## Article
****************

# Windows 98 Second Edition can not access windows update site



## XPUser1991 (Mar 5, 2010)

i have windows 98 Second Edition on my desktop (it's very old, all i can use is windows 98 SE) and i have installed IE 6 SP1, but when i try to access windows update the site just keeps refreshing, what do i need to do, do i have to download something?


----------



## flavallee (May 12, 2002)

Microsoft hasn't provided updates for Windows 98SE in several years. 
What are you trying to download from there?

-------------------------------------------------------

If you don't mind me asking, what's the brand name, model name, model number of that old desktop? 
I've upgraded a number of them to Windows XP that originally came with Windows 98SE or Windows ME.

-------------------------------------------------------


----------



## XPUser1991 (Mar 5, 2010)

all it says in the back of the case is CTX computer and gives a serial/model number of 726673268 sak350d-bb


----------



## flavallee (May 12, 2002)

If it

has an Intel Pentium III *800 MHz* processor or faster

supports *512 MB* of RAM or more

has a hard drive with a capacity of *20 GB* or more

it may be a good candidate for Windows XP for basic computing use.

--------------------------------------------------------


----------



## daniel_b2380 (Jan 31, 2003)

well, the site is still there - and the updates from the time of peddling the cds until the time of ms discontinuing the support are there - just no NEWER updates since then 

so if someone has done a new 98 install - probably could use them....


----------



## XPUser1991 (Mar 5, 2010)

unfortunately, it's an AMD K6-2 350 MHZ 384MB ram (haven't tried, but i might be able to get 512MB) and a 9GB hdd (i have an 80GB on hand but need a replacement for the CPU)


----------



## flavallee (May 12, 2002)

That AMD processor is way too slow and the hard drive is way too small for Windows XP.

I once owned a *Compaq Presario 5900T* desktop with an Intel Pentium III 733 MHz processor and 384 MB of PC100 RAM that I upgraded from Windows 98SE to Windows XP. It ran okay for basic computing use.

I experimented with 2 HP Pavilion desktops with Intel Pentium III 500 MHz and Intel Celeron 466 MHz processors. They both ran like a turtle.

------------------------------------------------------


----------



## XPUser1991 (Mar 5, 2010)

if i could upgrade the cpu, i would definitely run XP, but i can't find anything online


----------



## flavallee (May 12, 2002)

XPUser1991 said:


> if i could upgrade the cpu, i would definitely run XP, but i can't find anything online


If you knew the motherboard description, that would help, but I still doubt that it could be upgraded to a fast enough processor.

-------------------------------------------------------


----------



## daniel_b2380 (Jan 31, 2003)

what do you mean you couldn't find any info? 

CTX computer company
http://www.google.com/search?q=CTX+computer+company&btnG=Search&hl=en&source=hp
apparently were a 'white-box' pc manuf co

AMD K6-2
http://en.wikipedia.org/wiki/AMD_K6-2


> ....The K6-2 was an x86 microprocessor introduced by AMD on May 28, 1998, and available in speeds ranging from 266 to 550 MHz. An enhancement of the original K6, the K6-2 introduced AMD's 3D-Now! SIMD instruction set, featured a larger 64 KiB Level 1 cache (32 KiB instruction and 32 KiB data), and an upgraded system-bus interface called Super Socket 7, which was backward compatible with older Socket 7 motherboards. It was manufactured using a 0.25 micrometre process, ran at 2.2 volts, and had 9.3 million transistors....

****************

## Exercise A
Edit the rows starting with the line that contains "Task: Click the red number 1 marker" and going on through the line that contains "Action: pyautogui.click(x=376, y=406)": swap "speaker icon" for "loudspeaker button" and write those lines out again with nothing else changed.

[Records for finding displayed items]
****************

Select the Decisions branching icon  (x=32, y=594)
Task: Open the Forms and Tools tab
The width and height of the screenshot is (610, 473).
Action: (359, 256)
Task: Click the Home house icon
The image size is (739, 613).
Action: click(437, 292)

****************

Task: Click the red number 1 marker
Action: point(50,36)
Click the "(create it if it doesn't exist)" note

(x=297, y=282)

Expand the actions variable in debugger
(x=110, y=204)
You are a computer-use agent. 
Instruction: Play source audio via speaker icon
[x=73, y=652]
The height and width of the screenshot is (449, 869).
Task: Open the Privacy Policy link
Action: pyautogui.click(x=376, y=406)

****************

## Exercise B
In the Windows 98 update thread, what processor does XPUser1991's desktop have, and at what speed?

## Output A
Task: Click the red number 1 marker
Action: point(50,36)
Click the "(create it if it doesn't exist)" note

(x=297, y=282)

Expand the actions variable in debugger
(x=110, y=204)
You are a computer-use agent. 
Instruction: Play source audio via loudspeaker button
[x=73, y=652]
The height and width of the screenshot is (449, 869).
Task: Open the Privacy Policy link
Action: pyautogui.click(x=376, y=406)

## Output B
An AMD K6-2 at 350 MHz.